▸ Exercise objective: Copy each of the following items character for character, with nothing changed.

---------- Supplied records ----------

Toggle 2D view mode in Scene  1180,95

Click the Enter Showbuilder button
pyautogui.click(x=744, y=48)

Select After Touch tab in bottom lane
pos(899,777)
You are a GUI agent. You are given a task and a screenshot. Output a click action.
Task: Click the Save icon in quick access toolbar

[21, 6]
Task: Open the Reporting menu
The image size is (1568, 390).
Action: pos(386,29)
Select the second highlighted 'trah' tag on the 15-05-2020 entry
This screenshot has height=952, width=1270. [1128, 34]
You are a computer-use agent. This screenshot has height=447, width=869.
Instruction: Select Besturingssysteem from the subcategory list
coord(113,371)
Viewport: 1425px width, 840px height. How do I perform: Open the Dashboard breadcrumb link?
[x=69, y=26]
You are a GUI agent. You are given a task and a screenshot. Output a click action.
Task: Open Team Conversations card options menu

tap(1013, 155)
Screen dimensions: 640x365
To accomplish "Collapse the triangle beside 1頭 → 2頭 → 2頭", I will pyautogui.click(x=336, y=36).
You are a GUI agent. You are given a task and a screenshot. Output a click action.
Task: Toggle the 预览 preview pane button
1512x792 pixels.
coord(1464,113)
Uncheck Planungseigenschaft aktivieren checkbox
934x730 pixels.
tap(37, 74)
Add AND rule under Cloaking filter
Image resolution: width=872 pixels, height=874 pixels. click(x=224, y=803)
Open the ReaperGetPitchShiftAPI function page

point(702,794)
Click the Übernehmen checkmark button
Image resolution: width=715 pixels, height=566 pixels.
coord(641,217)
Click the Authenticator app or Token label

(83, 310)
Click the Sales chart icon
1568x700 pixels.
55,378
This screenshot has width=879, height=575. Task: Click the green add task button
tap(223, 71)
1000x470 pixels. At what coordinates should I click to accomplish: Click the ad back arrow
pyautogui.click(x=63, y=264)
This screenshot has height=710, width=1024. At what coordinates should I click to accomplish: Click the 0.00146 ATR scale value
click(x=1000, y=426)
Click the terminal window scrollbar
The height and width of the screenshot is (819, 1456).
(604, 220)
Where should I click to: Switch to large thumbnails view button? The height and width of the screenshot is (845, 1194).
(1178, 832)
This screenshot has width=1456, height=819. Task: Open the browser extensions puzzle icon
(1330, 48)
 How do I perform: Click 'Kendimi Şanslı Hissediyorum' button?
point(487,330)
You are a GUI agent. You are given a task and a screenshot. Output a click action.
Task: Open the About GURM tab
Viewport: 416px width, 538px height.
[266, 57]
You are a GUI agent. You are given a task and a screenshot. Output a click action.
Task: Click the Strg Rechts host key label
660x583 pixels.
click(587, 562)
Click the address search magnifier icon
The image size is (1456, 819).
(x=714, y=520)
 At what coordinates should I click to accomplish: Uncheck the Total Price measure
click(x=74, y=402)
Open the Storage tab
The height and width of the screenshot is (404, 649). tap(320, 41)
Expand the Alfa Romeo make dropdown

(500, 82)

----------

▸ Exercise result:
Toggle 2D view mode in Scene  1180,95

Click the Enter Showbuilder button
pyautogui.click(x=744, y=48)

Select After Touch tab in bottom lane
pos(899,777)
You are a GUI agent. You are given a task and a screenshot. Output a click action.
Task: Click the Save icon in quick access toolbar

[21, 6]
Task: Open the Reporting menu
The image size is (1568, 390).
Action: pos(386,29)
Select the second highlighted 'trah' tag on the 15-05-2020 entry
This screenshot has height=952, width=1270. [1128, 34]
You are a computer-use agent. This screenshot has height=447, width=869.
Instruction: Select Besturingssysteem from the subcategory list
coord(113,371)
Viewport: 1425px width, 840px height. How do I perform: Open the Dashboard breadcrumb link?
[x=69, y=26]
You are a GUI agent. You are given a task and a screenshot. Output a click action.
Task: Open Team Conversations card options menu

tap(1013, 155)
Screen dimensions: 640x365
To accomplish "Collapse the triangle beside 1頭 → 2頭 → 2頭", I will pyautogui.click(x=336, y=36).
You are a GUI agent. You are given a task and a screenshot. Output a click action.
Task: Toggle the 预览 preview pane button
1512x792 pixels.
coord(1464,113)
Uncheck Planungseigenschaft aktivieren checkbox
934x730 pixels.
tap(37, 74)
Add AND rule under Cloaking filter
Image resolution: width=872 pixels, height=874 pixels. click(x=224, y=803)
Open the ReaperGetPitchShiftAPI function page

point(702,794)
Click the Übernehmen checkmark button
Image resolution: width=715 pixels, height=566 pixels.
coord(641,217)
Click the Authenticator app or Token label

(83, 310)
Click the Sales chart icon
1568x700 pixels.
55,378
This screenshot has width=879, height=575. Task: Click the green add task button
tap(223, 71)
1000x470 pixels. At what coordinates should I click to accomplish: Click the ad back arrow
pyautogui.click(x=63, y=264)
This screenshot has height=710, width=1024. At what coordinates should I click to accomplish: Click the 0.00146 ATR scale value
click(x=1000, y=426)
Click the terminal window scrollbar
The height and width of the screenshot is (819, 1456).
(604, 220)
Where should I click to: Switch to large thumbnails view button? The height and width of the screenshot is (845, 1194).
(1178, 832)
This screenshot has width=1456, height=819. Task: Open the browser extensions puzzle icon
(1330, 48)
 How do I perform: Click 'Kendimi Şanslı Hissediyorum' button?
point(487,330)
You are a GUI agent. You are given a task and a screenshot. Output a click action.
Task: Open the About GURM tab
Viewport: 416px width, 538px height.
[266, 57]
You are a GUI agent. You are given a task and a screenshot. Output a click action.
Task: Click the Strg Rechts host key label
660x583 pixels.
click(587, 562)
Click the address search magnifier icon
The image size is (1456, 819).
(x=714, y=520)
 At what coordinates should I click to accomplish: Uncheck the Total Price measure
click(x=74, y=402)
Open the Storage tab
The height and width of the screenshot is (404, 649). tap(320, 41)
Expand the Alfa Romeo make dropdown

(500, 82)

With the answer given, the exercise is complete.